• Un Homme qui Tue un Chien (21)

     

     

    Le séjour n’était éclairé que par une ampoule jaune au plafond et les ombres mouvantes de la télé. Le mobilier se composait d’anciens meubles d’acajou plaqué et usé, d’une vieille télé allumée, ainsi que d’un luminaire de plastique rose dans un coin. Sur un des murs une horloge baromètre entourée de portraits de famille noircis, indiquait trois heures, le plein après-midi donc, et un groupe de chevaux en plâtre laqué trônait sur son guéridon. Les portes et les fenêtres soigneusement fermées ne laissaient passer aucune lumière. Enfoncé dans le seul fauteuil, recouvert de velours poisseux et à moitié défoncé, Alex tentait d’écouter  ce qui se disait dans son dos. A l’autre bout du mur sur sa gauche, assis sur un tabouret de cuisine en formica, un vieil homme baissait la tête vers le sol, muré dans le silence et ses yeux grands ouverts brûlaient d’une haine impressionnante. Ses bras tremblaient, seulement les deux mains jointes dans le dos étaient entravées par de la grosse ficelle et de surcroît rattachées au radiateur. Ce qui  rendait impossible tout exercice d’étirement qui aurait pu le soulager. Alex essaya en vain d’établir un contact, cherchant à croiser son regard. Après de vaines tentatives il haussa les épaules et se laissa accaparer par la télé laissée en sourdine.
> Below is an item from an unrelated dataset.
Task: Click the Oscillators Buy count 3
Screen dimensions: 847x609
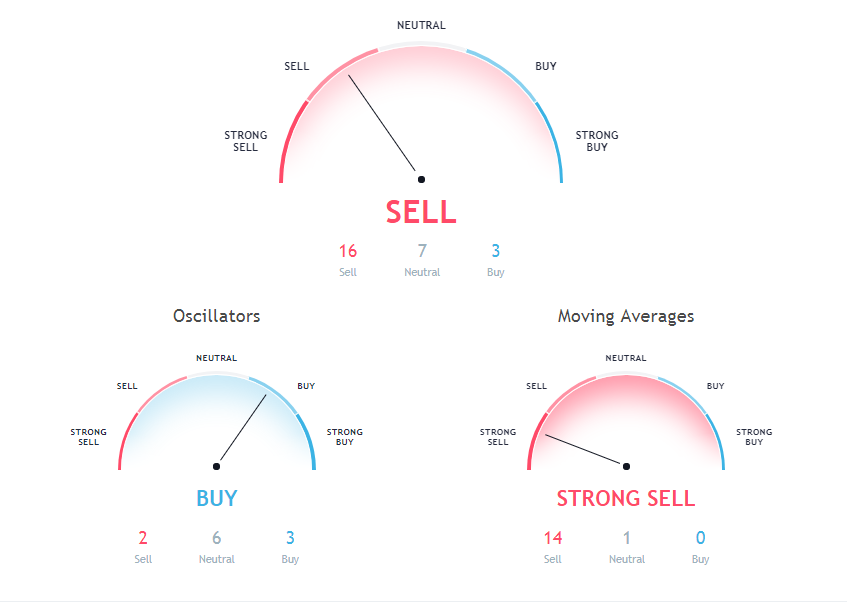Action: [x=290, y=538]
Un reportage sur les Papous lui parut bigrement intéressant, et harassé de fatigue, les muscles endoloris par les coups, il oublia pour quelques minutes la situation et sombra dans la torpeur.

     

             -  Montre nous un peu ce que t’as dans les poches.. qu’on soit sûr au moins que tu ramènes pas d’embrouilles..

     

    Jeff venait de le secouer par une épaule, se dressant dans le halo de lumière pâle venant du plafond. Dans sa main un automatique remplaçait le fusil à canons sciés.

     

    -         Qu’est-ce qu’il a lui ?.. Hasarda Alex d’une voix fluette et innocente.

    -         Mmmmh.. mh.. Ricana Jeff en se tournant vers le vieux.
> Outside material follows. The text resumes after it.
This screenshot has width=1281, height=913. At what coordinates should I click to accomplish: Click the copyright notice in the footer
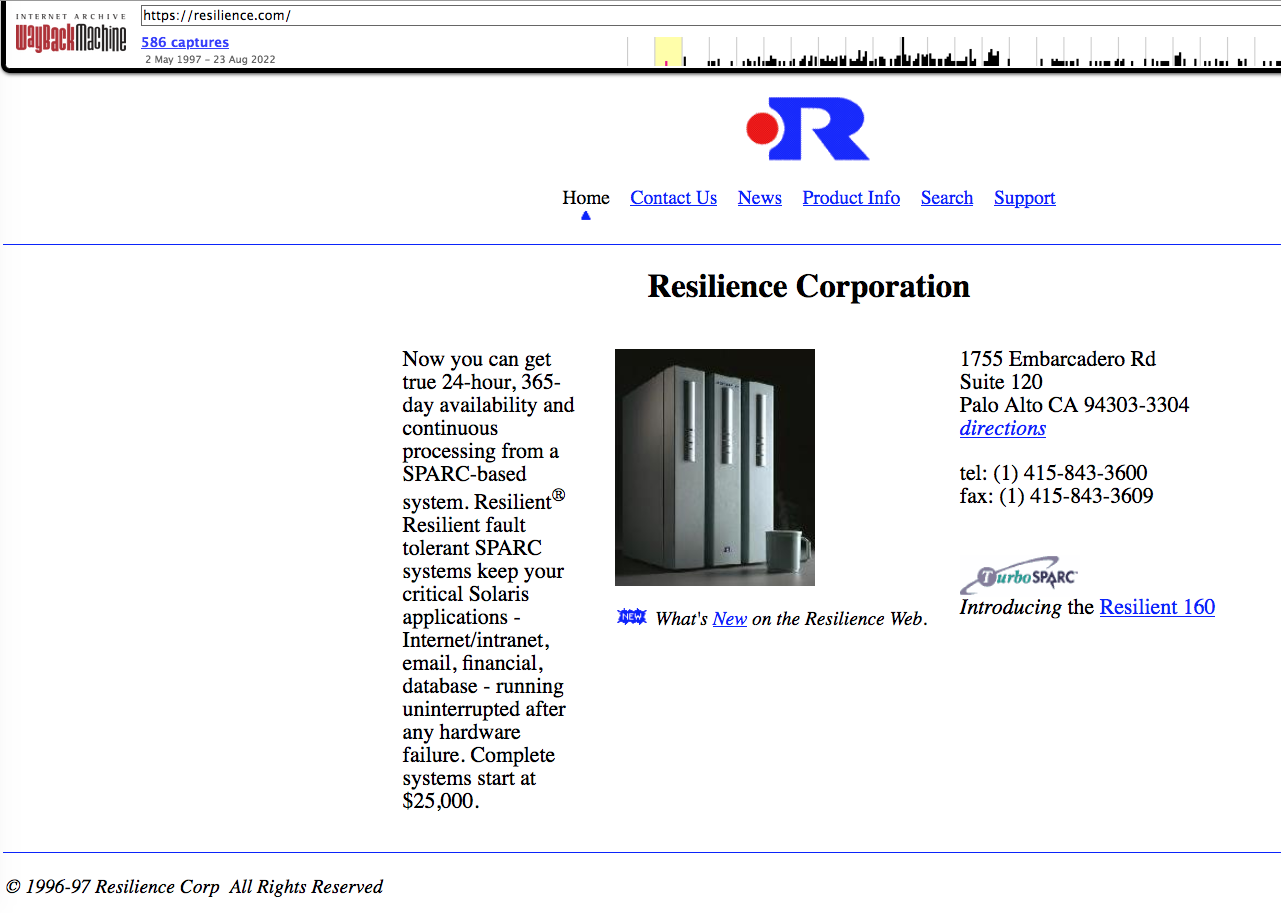pos(194,887)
    -         Mêle toi plutôt de ce qui te regarde.

     

    -         Mais je ne voulais pas paraître curieux.. Simplement..

     

    -         Simplement quoi ?..

     

         -    Rien.. Mais peut-être qu’il a soif.. ou que les cordes lui font mal, il a pas l’air spécialement en bonne santé.. c’est tout ce que je voulais dire..

     

    -         Comment ça.. t’es pas bien avec nous le papé… ou que tu voudrais encore nous jouer des farces.. il va très bien notre pépère.. et je ne suis même pas certain qu’il mérite d’aller aussi bien, allez à toi maintenant ;. Vide tes poches ;.

     

    Alex lentement s’exécuta, quand un son caverneux emplit la pièce, provenant du coin où le vieux était ligoté au radiateur.

     

    -         Ils ont tué mon chien… méfiez vous d’eux, ce sont des bandits, ils ne respectent rien..

     

    -         Pauvre vieux fou.. Hurla Jeff d’une voix métamorphosée.. Je te conseille de plus la ramener..

     

    Il se précipita vers le vieux, et Alex vit en un éclair son corps trapu et dense, vibrer de colère. Il continua à le fixer tandis que celui-ci agitait son arme devant sa victime, avant de l’obliger à se redresser par le canon collé au menton. Des spasmes le traversaient, qu’Alex suivait l’un après l’autre et qui l’effrayaient, pourtant ce n’était pas de la peur qu’il ressentait aussi intensément, ou alors cette dernière se mesurait à la fascination. Cette violence brute simplement le dépassait. Comme si la vie lui avait épargné jusque là ces aspects trop vils de la nature humaine. Heureusement Jeff jugea qu’il avait mieux à faire et s’en  retourna. Alex se dit que cela aurait pu être pire.

     

    Puis il vit le vieux cracher et il se raidit.

     

    -         Un homme qui tue un chien… il n’y a plus rien à ajouter sur lui.. moi je l'avais jamais frappé de ma vie

     

     Jeff refusa d’en entendre davantage. Il balança un coup de crosse sur la tête du vieux qui l’assomma à moitié, le faisant rouler contre le mur.

     

    -         Aiinnhh.. Lâcha-t-il seulement en s’affaissant sur son tabouret. Un filet de sang se mit à suinter le long du mur. Alex subissait la scène bouche ouverte et la gorge serrée. Jeff renifla très fort avant de se mettre à marcher dans la pièce.

     

    -         Voilà ce que c’est de laisser une chance aux gens, ils ne la méritent pas toujours, et après ils s’étonnent qu’on peut être en colère..

     

    -         Calme toi mon minet.. nous on sait que t’es un type bien ;. Il n’y a pas que des vieux cochons sur terre ;. C’est pas vrai le guitariste, tu nous a même pas dis comment tu t’appelles ;.

     

    Alex sentit le parfum de Lola se rapprocher. Il s’était efforcé de na plus y penser depuis qu’ils étaient rentrés dans la maison.

     

    -         Et mec.. tu lui as pas répondu ;. Et t’as toujours pas vidé tes poches.. t’es de la famille des sourds toi ma parole ;;

     

    -         Alex.. Fit-il d’un ton résigné.

     

     

         -    Alex comment ?..

     

         -   On m’appelle Alex, et rien d'autre.. tout le monde m’appelle Alex.. le reste c’est pour le ministère des impôts..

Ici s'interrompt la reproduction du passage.